When will they ever learn?
Crumlin Road Presbyterian location
Here we are sitting in Seattle, Washington State. In yesterday's edition of the Seattle Times we were told that during the last couple of weeks of February there were something like 400 people killed in Iraq. Since the end of the lst Iraq war the inforced peace and cohesion has fallen apart. This seems to have come as a surprise to many in the USA but what more can you expect- the cohesion prior to the war was enforced by Sadham Hussein. When a society is fractured before a conflict it will surely remain fractured afterwards. When Iran was the great danger the enemy was perceived to the Shiites but now it is the sunni.

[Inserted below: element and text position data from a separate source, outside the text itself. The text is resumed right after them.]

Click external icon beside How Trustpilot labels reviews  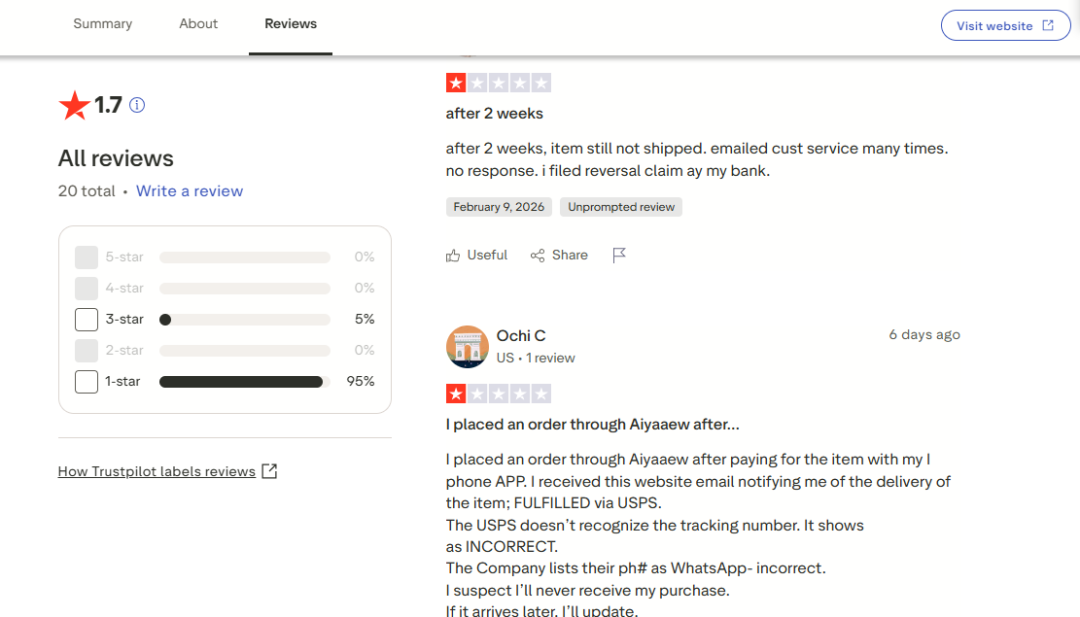pyautogui.click(x=269, y=471)
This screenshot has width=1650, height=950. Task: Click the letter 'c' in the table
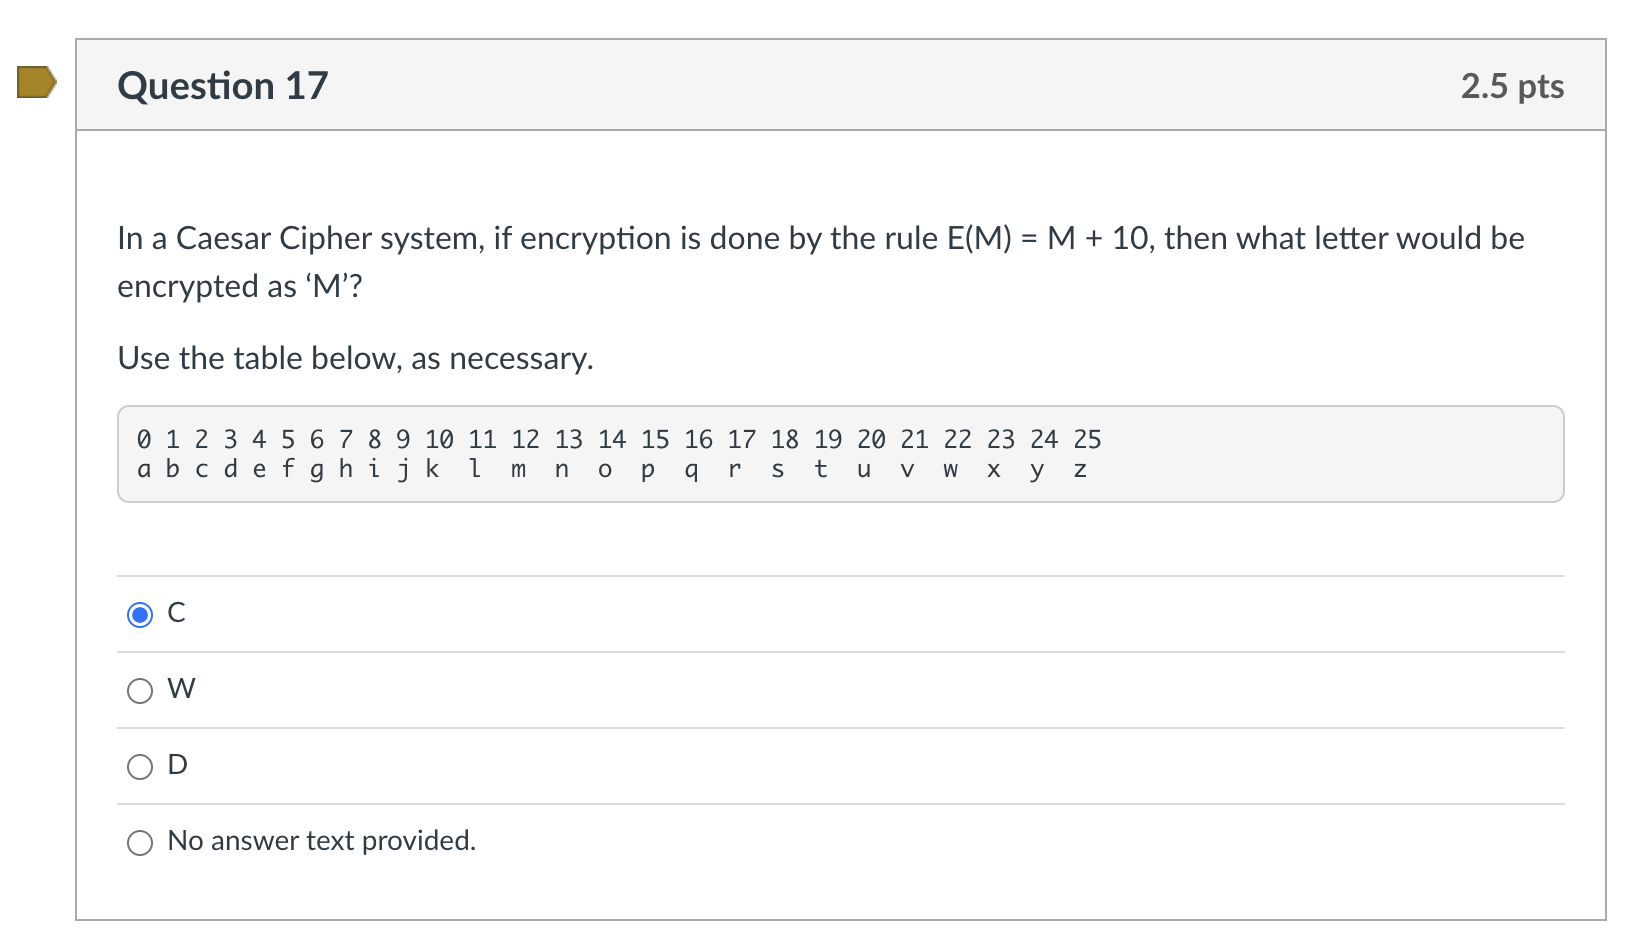(x=200, y=469)
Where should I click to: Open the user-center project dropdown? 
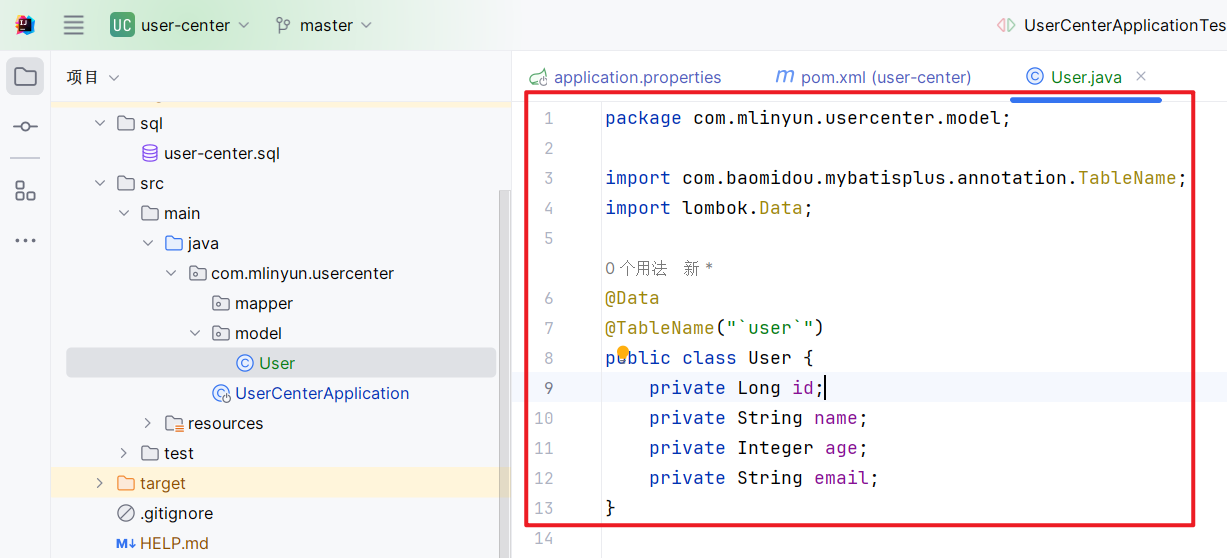click(x=180, y=25)
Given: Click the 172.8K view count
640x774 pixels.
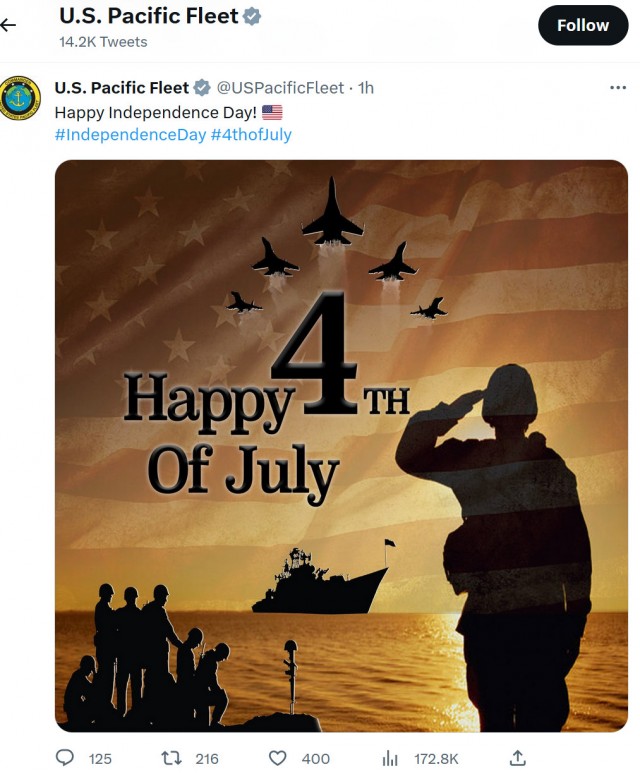Looking at the screenshot, I should (436, 759).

Rahim Abdul Karim is quoted as saying "I don't want tgo be brothers with Sunnis, because tghey continue to kill Shiites so it's very hard to follow the religious leadership [who caling for an end to all sectarianism] onthis matter."
Illustrating this the story nos told of Salim Rashid a 34 year old Shiite labourer in an overwhelmingly Sunni district. At 6pm on Friday evening he was told to leave his home otherwise he would be killed.
To somone like me living in Northern Ireland this could well have been said to someone living in an area in Belfast were the predominent population is from the "other side". This is not the action of a real Muslim any more than the same kind of actio in Belfast was from either of the Christian communities.
We are not unique in the world as people who cannot live with one another, even though we like to think that we are. Like many other people we are fractured because of the old enemy-sin! We are known the world over as a people who will respond in great generosity when people are in trouble, as was so during the recent Tsunami - while we have given freely and without question to Muslimsand Hindus in the far east we cannot give the time of day to our neighbours because they are another branch of thre Christian faith!! Weird or what?
Perhaps the lessons are best learnt when they are taken from far off places? Perhaps we can really understand the need for reconciliation when we see the protests after those infamous cartoons.
Iraq stands at the crossroads which our society has faced so many times- will we learn from them or will they learn from our mistakes? The Christian gospelhas reconciliation at its very heart- the heart of God has the dna of reconciliation and that is why he sent his son to die that we might be forgiven. How many more people will have to die before we learn of a better way? How long will it be before our world leaders learn that the answer to the problems of the world will never be solved by democracy alone.